My testing includes leaving review crossbows cocked and on safe outdoors overnight regardless of the weather in an attempt to see how these units fare in extremes of heat, cold, rain and/or snow. The cocked LTD II was purposely left outside for five consecutive nights and functioned perfectly when fired each morning.
There is a trend in crossbows lately where manufacturers recommend specific arrow weights and nocks and warn that using “others” will negate the warranty. Darton warns that only arrows equipped with half-moon nocks and weighing at least 400 grains be used with the LTD II. Weight and nock recommendations vary from bow to bow, so it’s up to the user to know and use only the arrow types recommended by the manufacturer. Though I have not met an arrow nock (flat, half-moon or full) that won’t function with today’s crossbows, it’s best to adhere to the manufacturer’s instructions for warranty purposes. In some cases only the manufacturer’s arrows are recommended for use with the company’s crossbow lineup.
Because I do most of my crossbow hunting in the typically thick cover of the eastern U.S., I have repeatedly challenged crossbow manufacturers to come up with lightweight, balanced, accurate bows that do not limit hunters to sitting in tree stands or blinds all day. While the LTD II is not exceptionally lightweight at nearly 9 pounds, it is well-balanced with a slim (20-inch) profile. It scored high points on my backyard still-hunting course, a trail that winds through brush, saplings, blown-down trees, briars and other clinging cover. The LTD II has the comfortable feel and heft of a favorite rifle or shotgun and is easy to maneuver in dense cover. It goes over and around obstacles with ease and comes up quickly for a shot without feeling front-heavy or unwieldy. I have several Block targets placed at varying distances along my impromptu crossbow course, and the LTD II aced the course its first time out.
Darton’s limited 10-year warranty covers the riser barrel, trigger assembly and stock while limbs and “eccentrics” are covered for five years. Not covered are strings, cables, component parts and cable slides. Only bows accompanied by a copy of the sales receipt and intact serial number are covered by the warranty.
From a buyer’s point of view, the only complaint I could muster about the Darton line is that sights and scope are considered by the company to be accessories and must be purchased separately, which essentially increases the base price of this crossbow by 10 percent or more. Also, although the LTD II can be cocked by hand, not all users will find this method appealing or even possible in the case of young, old or handicapped hunters.
Every crossbow should be shipped with at least a rope-cocking device, arrows and basic open sights so the shooter can head straight to the range after making his purchase.
Otherwise, I found the Darton Serpent LTD II to be an excellent choice for hunters looking for a lightweight, well-balanced crossbow that should provide many seasons of dependable service in all weather conditions. This is a quality product designed with hunters in mind and would be a good choice for the sportsman who can afford to buy just one crossbow for all his big- and small-game outings.

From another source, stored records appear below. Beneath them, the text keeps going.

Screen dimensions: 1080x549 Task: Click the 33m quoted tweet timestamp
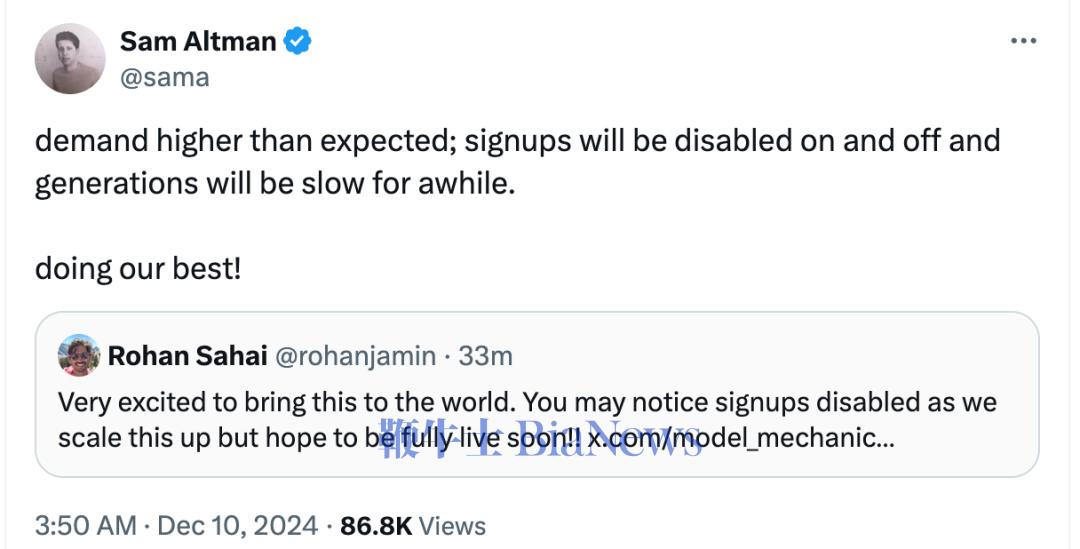tap(485, 356)
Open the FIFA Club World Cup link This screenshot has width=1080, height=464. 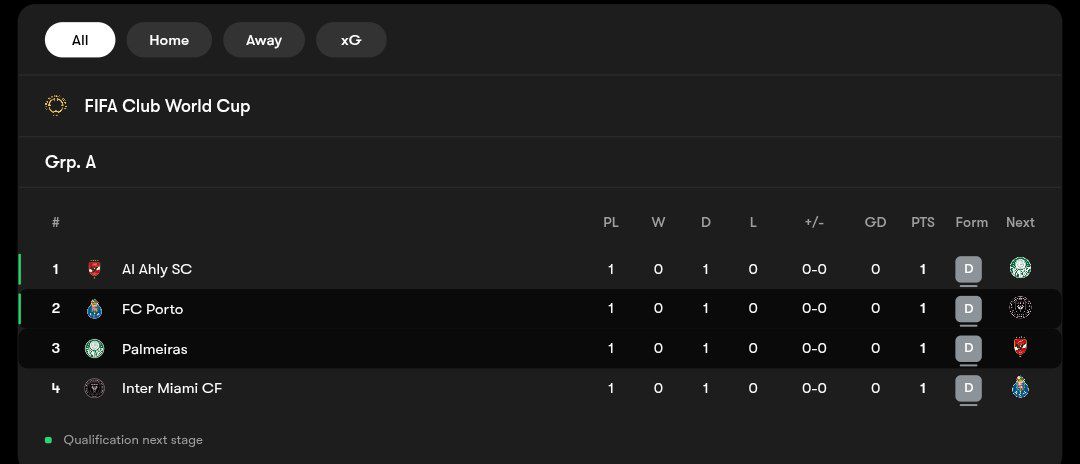[167, 106]
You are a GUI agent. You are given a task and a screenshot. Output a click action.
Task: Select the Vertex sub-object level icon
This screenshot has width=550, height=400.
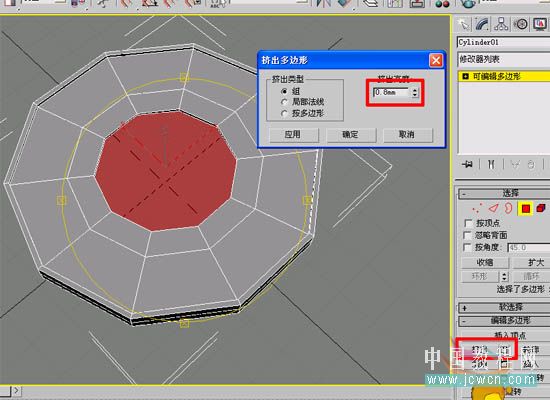(477, 208)
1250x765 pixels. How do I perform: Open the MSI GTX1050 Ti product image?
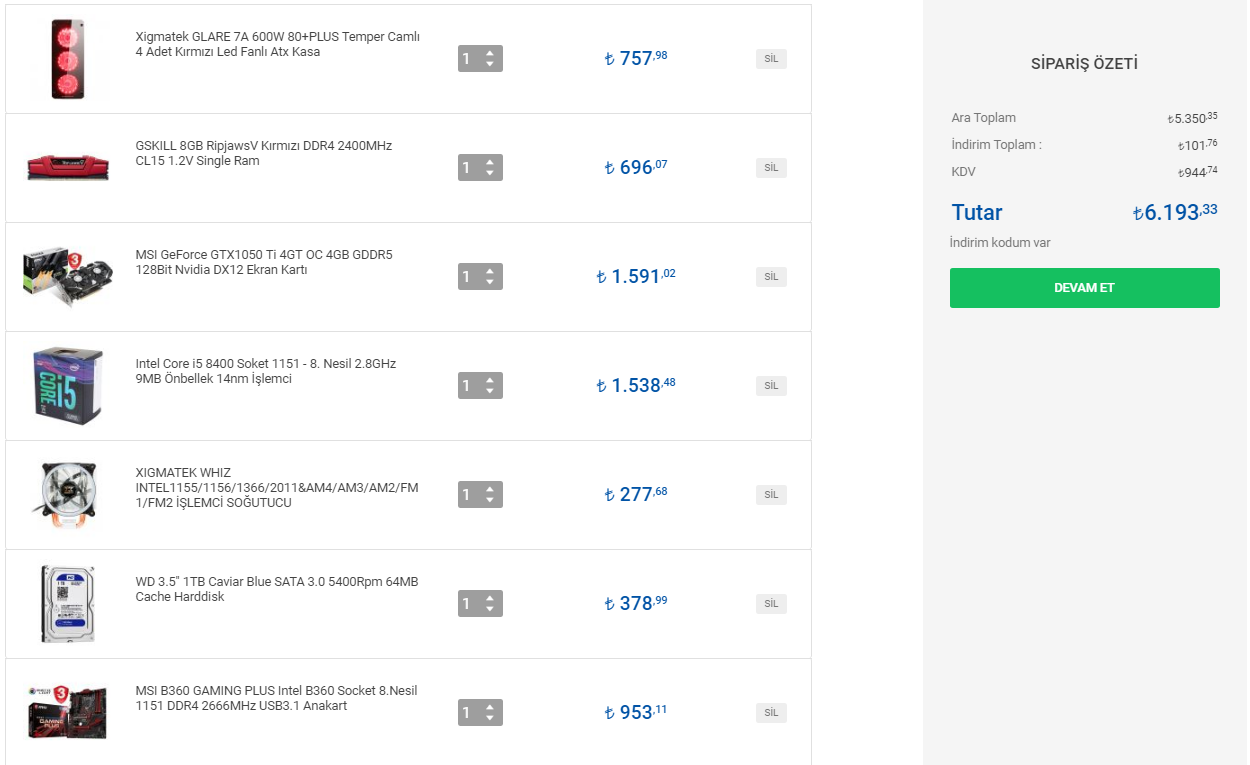coord(67,276)
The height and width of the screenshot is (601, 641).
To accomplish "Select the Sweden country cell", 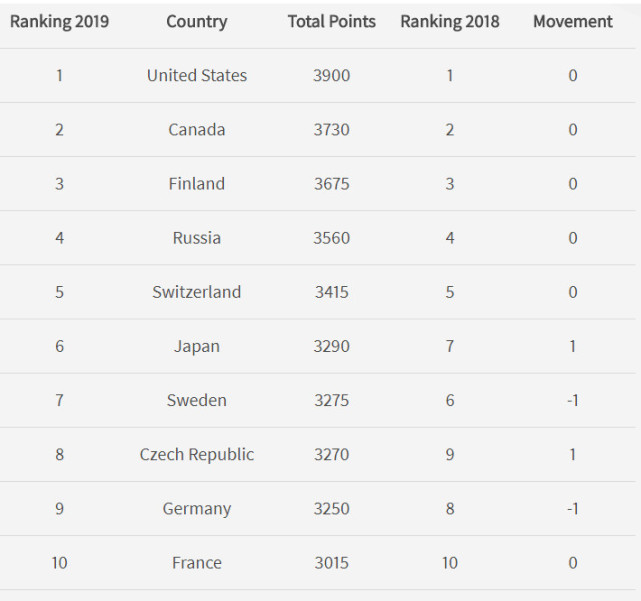I will [x=197, y=400].
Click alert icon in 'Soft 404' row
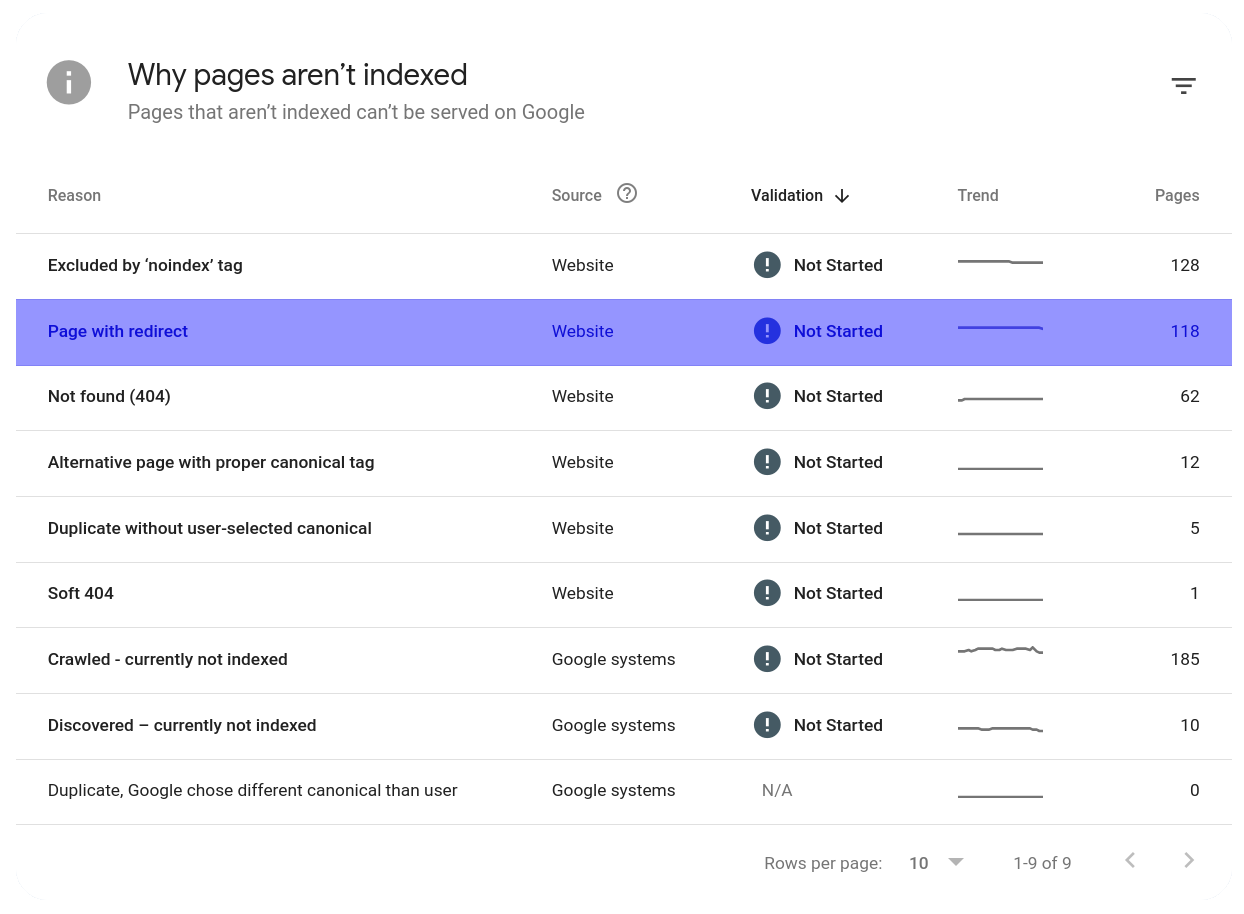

MSRP for the bow only is $899.99. Colors available include Shadow Black or Next G-1 Vista camouflage. A package including a 4×32 scope and mounts, quiver and rope cocker is sold separately. According to the LTD II owner’s manual and website, accessories including sling, arrows, quick-detachable quiver, sights, scopes and rings, track lubricant, winch-type or rope cocking devices, monopod and soft case are available and cost extra.